For quite a few years it has been the common plaint of the average punter that there is "not much in the Budget."

For once, the average punter is right. Unless you are a smoker. In which case either give up pronto or start talking to your bank manager about an overdraft to fund your habit.

Bill English's fourth Budget is probably his most forgettable.

It is certainly his dullest. Try as one might, it is hard to get excited about changing livestock valuation rules to prevent farmers getting an unintended tax break.


The Finance Minister will not be unhappy with such assessments.

He promised boring. We got boring. Perhaps for the first time, the string of pre-Budget announcements - usually restricted to less attention-grabbing areas of Government activity - may have eclipsed what was unveiled on the big day.

It is, however, a responsible Budget - and thus a Budget for very uncertain times.

Some might say too responsible. To reach the Holy Grail of Budget surplus by the end of the 2014-15 year, English has had to rein in Government spending to such an extent that it risks contracting the economy just when it poised to grow.

English's chances of hitting the target still hinge on Treasury forecasts - a wing and a prayer, in other words. And a strong tail wind to boot.

The target has become all-consuming. Its value now resides in it being a disciplining factor on the Government - and one which has a high degree of public support.

But a fiscal surplus is not a growth strategy.
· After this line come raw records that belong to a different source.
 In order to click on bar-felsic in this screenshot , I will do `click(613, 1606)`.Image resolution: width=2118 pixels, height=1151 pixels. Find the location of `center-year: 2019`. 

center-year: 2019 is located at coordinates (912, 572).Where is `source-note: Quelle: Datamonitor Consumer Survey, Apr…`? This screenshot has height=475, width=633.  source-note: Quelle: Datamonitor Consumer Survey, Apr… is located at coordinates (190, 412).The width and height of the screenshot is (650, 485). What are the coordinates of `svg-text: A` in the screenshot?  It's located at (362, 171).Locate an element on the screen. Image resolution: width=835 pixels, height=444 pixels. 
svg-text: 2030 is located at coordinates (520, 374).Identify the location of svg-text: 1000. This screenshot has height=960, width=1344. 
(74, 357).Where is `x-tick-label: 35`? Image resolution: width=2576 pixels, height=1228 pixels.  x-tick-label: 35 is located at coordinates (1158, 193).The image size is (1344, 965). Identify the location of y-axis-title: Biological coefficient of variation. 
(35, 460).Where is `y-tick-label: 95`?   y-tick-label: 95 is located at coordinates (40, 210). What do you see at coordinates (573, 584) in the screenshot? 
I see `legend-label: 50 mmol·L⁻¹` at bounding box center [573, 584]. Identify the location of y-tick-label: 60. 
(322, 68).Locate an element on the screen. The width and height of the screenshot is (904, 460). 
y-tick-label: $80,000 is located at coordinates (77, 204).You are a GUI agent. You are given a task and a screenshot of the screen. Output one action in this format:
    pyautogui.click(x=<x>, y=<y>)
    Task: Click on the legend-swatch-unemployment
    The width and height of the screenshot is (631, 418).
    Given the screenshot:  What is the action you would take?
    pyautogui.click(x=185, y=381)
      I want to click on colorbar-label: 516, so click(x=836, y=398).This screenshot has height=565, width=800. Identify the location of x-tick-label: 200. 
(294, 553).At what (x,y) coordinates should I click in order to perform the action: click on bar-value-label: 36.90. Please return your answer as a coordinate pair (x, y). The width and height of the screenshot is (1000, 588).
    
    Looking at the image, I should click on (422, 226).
While the Budget does allocate more money to science and innovation, the restraint on spending has meant the Government is unable to make the kind of quantum leap in industry assistance that would have justified the amalgamation of several Government departments into the new "super" economic development ministry.

And it looks like there will not be much cash next year either. Or the year after. And that leaves National vulnerable.